Martin Gregorie a écrit :
>> put any custom rules in the database, and modify the spamd? start
>> scripts to write the custom rules to flat files.  modify your update
>> program to signal a spamd reload every time you modify the rules, or,
>> use unison.  we use unison (not for our VPS spam clusters) but for
>> syncing flat files used on our redundant web servers (any downloaded
>> pdf's can be up to 15 mins behind the 'master') which is why we don't
>> do that on our anti-spam clusters.
>>
> However you slice it, you'll need to introduce a cron job to pull down
> any SA configuration updates and restart spamd if any are found.
> Alternatively, you might want to modify the SA daemon start script to
> pull down updates to your configuration before starting spamd. 
> 
> Consequently this exercise boils down to finding the easiest way to
> graft update retrievals onto the cron job. I think there are a number of
> ways to do this that are simpler than using an SQL database. For
> starters, none of the following require text->SQL->text conversions. Try
> using one of these:
> 
> - CVS, or whatever version control system is favored at your site. 
>   CVS is simple to set up, works entirely with text files and can
>   sync multiple local copies to a central repository regardless of
>   where the copies are on the network. It only distributes changed
>   files and its trivial to discover if any changes were distributed.
> 
> - rsync can be used to distribute a flat file repository.

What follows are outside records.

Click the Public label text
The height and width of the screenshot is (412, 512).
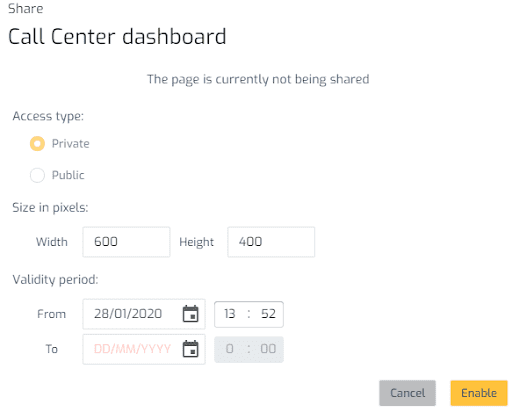(x=68, y=175)
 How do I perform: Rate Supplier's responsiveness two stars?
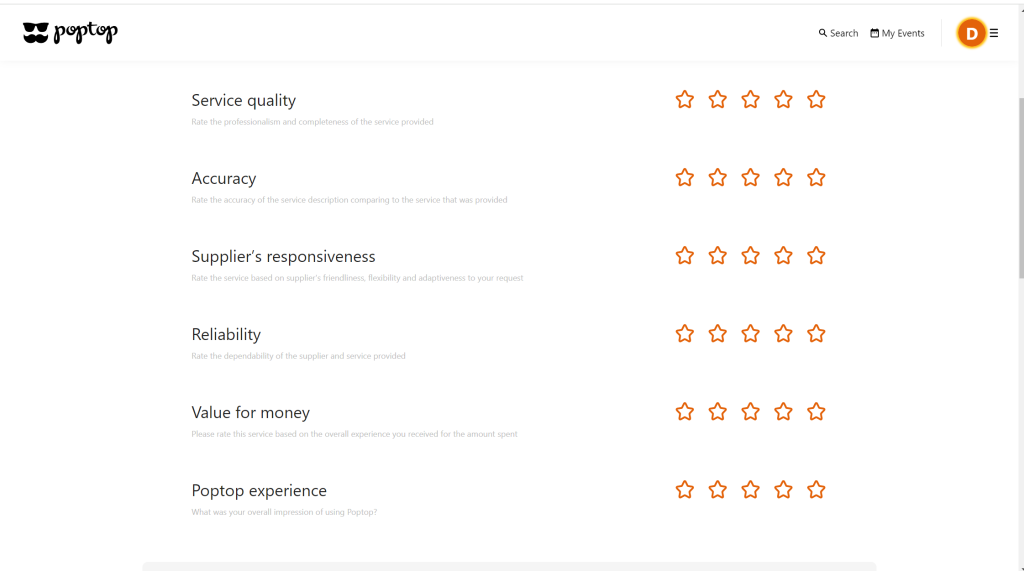[x=717, y=255]
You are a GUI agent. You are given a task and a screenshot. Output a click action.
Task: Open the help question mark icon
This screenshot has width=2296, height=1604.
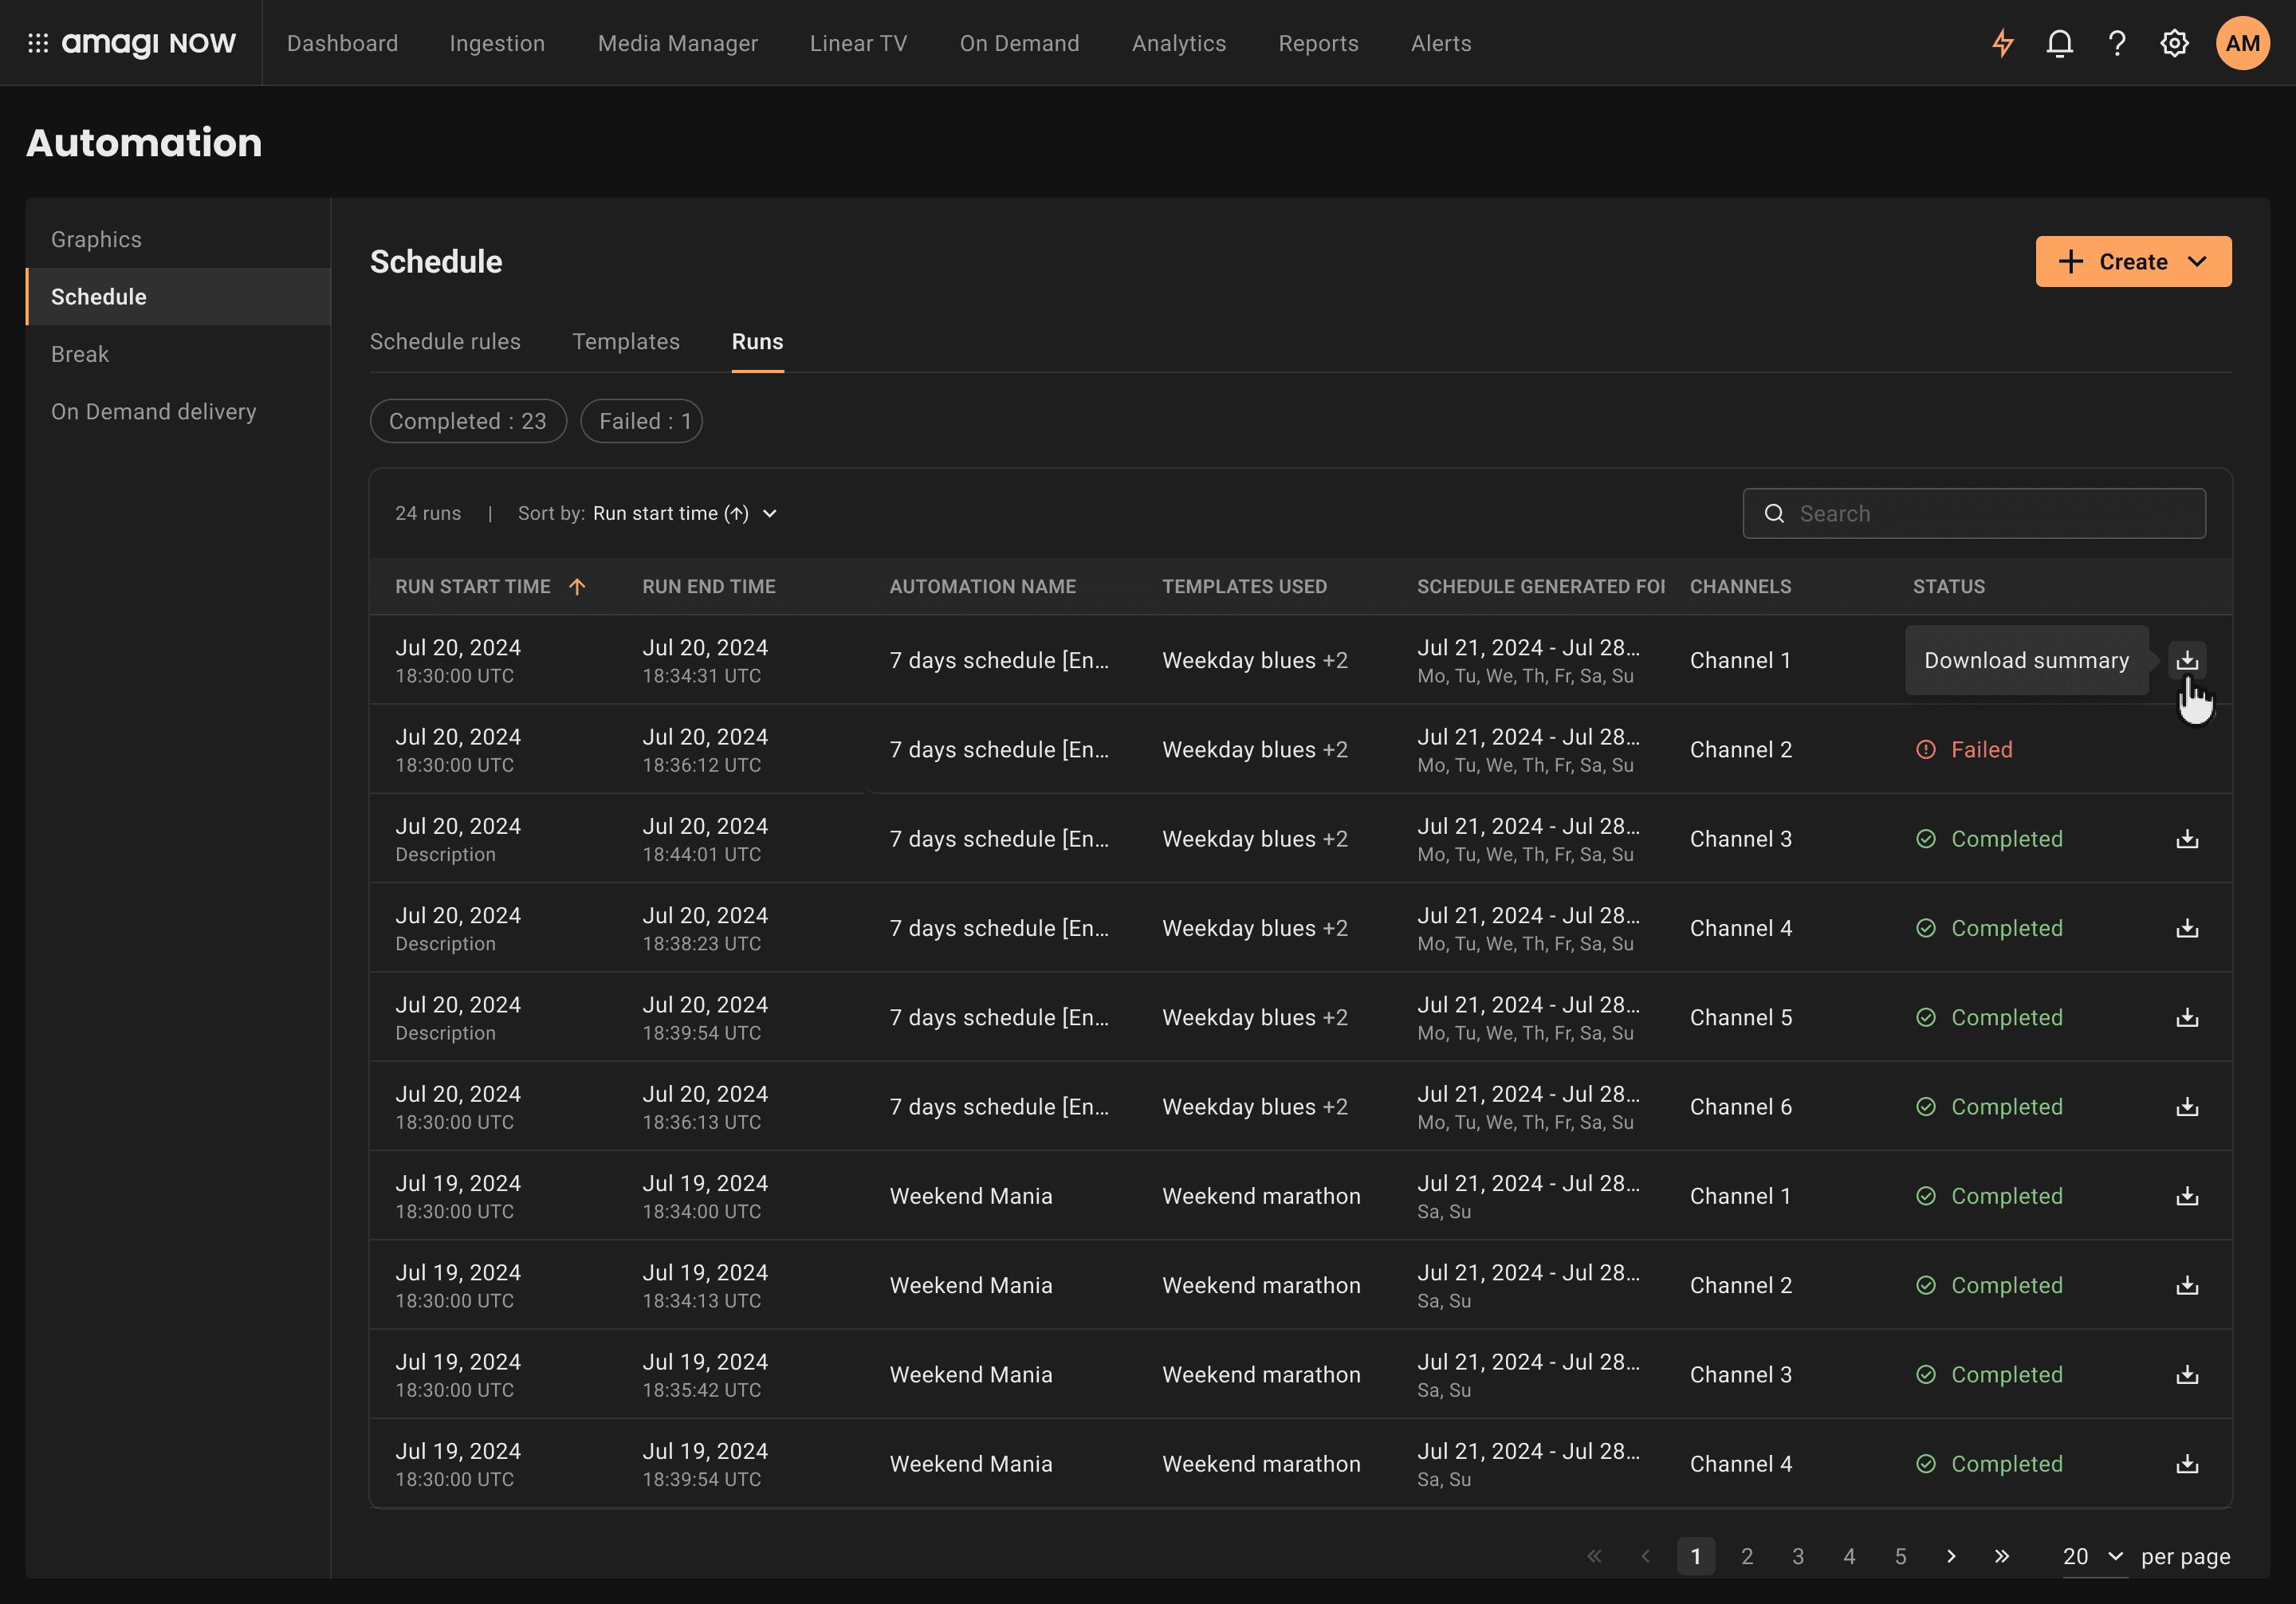click(2116, 43)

Like CVS,
>   it will automatically distribute just the changed files, so its fast
>   and its fairly easy to find out if it pulled down any changes.
> 
> - wget can retrieve updates from a repository that's distributed by
>   an internal web server, Apache for instance.
> 

and as an extension (clarification?) of the latter:

- sa-update. "convert" your rules to a channel and use sa-update.